───── Data supplied

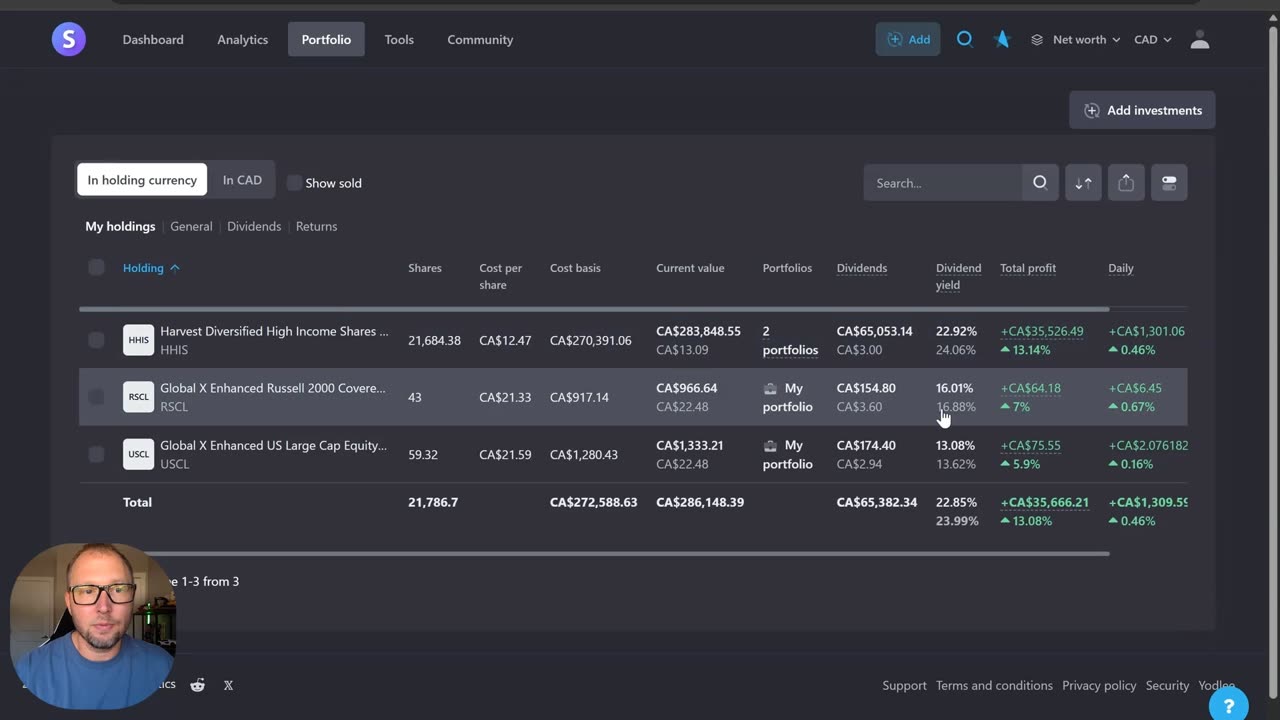Screen dimensions: 1280x720
Task: Enable the Show sold checkbox
Action: [294, 183]
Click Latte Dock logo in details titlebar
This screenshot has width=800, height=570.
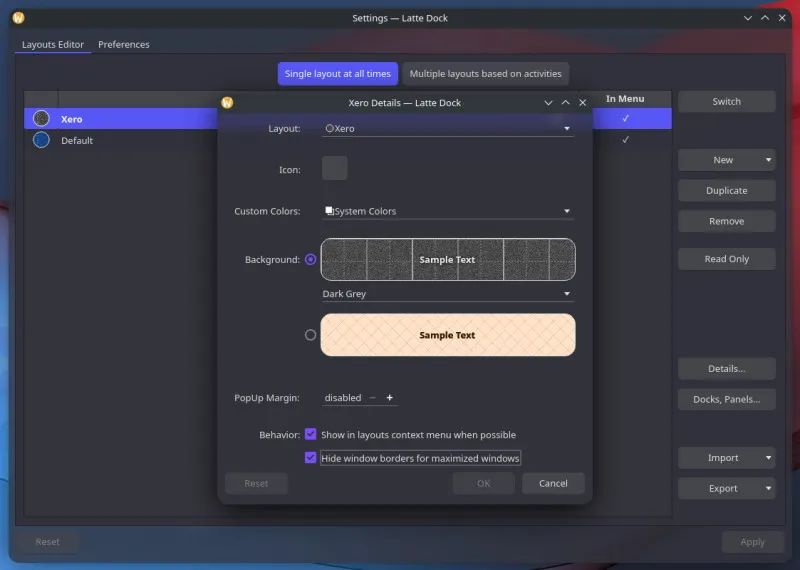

──────────

• Exercise description:
Write out exactly the lines from the one containing "Click Latte Dock logo in details titlebar" through the last line of the records above, both ends included, and leave out any pictures.

• Response area:
Click Latte Dock logo in details titlebar
This screenshot has width=800, height=570.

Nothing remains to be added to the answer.